# Max and Min Inequality

I have to show that for $$a,b,c,d \in \mathbb{R}$$ $$|a\vee b - c\vee d| \leq |a-c|\vee |b-d|$$ I know this can be showed using cases, but I need help with a proof that doesn't involve cases. I found out this inequality can be written as: $$|a\vee b - c\vee d| \leq (a\vee c - a \wedge c) \vee (b \vee d - b \wedge d)$$ Since $$a\vee c= \frac{(a+c) + |a-c|}{2}$$ and $$a\wedge c= \frac{(a+c) - |a-c|}{2}$$

I guess the proof uses this form of the inequality, but I don't know how to write such proof.

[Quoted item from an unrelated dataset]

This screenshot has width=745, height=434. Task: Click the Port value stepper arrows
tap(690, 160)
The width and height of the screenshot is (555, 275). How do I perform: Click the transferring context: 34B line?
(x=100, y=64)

This is basically just repeated applications of the triangle inequality; namely, we have $$\lvert \max(a,b) - \max(c,d) \rvert = \bigg\lvert \frac{(a-c) + (b-d) + \lvert a - b \rvert - \lvert c - d \rvert}{2}\bigg\rvert \leq \frac{(\lvert a - c \rvert + \lvert b - d \rvert) + \lvert \lvert a-b \rvert - \lvert c - d \rvert\rvert}{2}.$$ But, $$\lvert \lvert a-b \rvert - \lvert c - d \rvert \rvert \leq \lvert \lvert a-c \rvert + \lvert b-c \rvert - (\lvert c-b \rvert + \lvert b-d \rvert) \rvert = \lvert \lvert a-c \rvert - \lvert b - d \rvert \rvert.$$ That should give the desired result.
Edit: For the last step, I used $$\lvert a - b \rvert = \lvert a - c + c - b \rvert \leq \lvert a-c \rvert + \lvert b - c \rvert.$$ You use that same trick on both terms in the absolute value.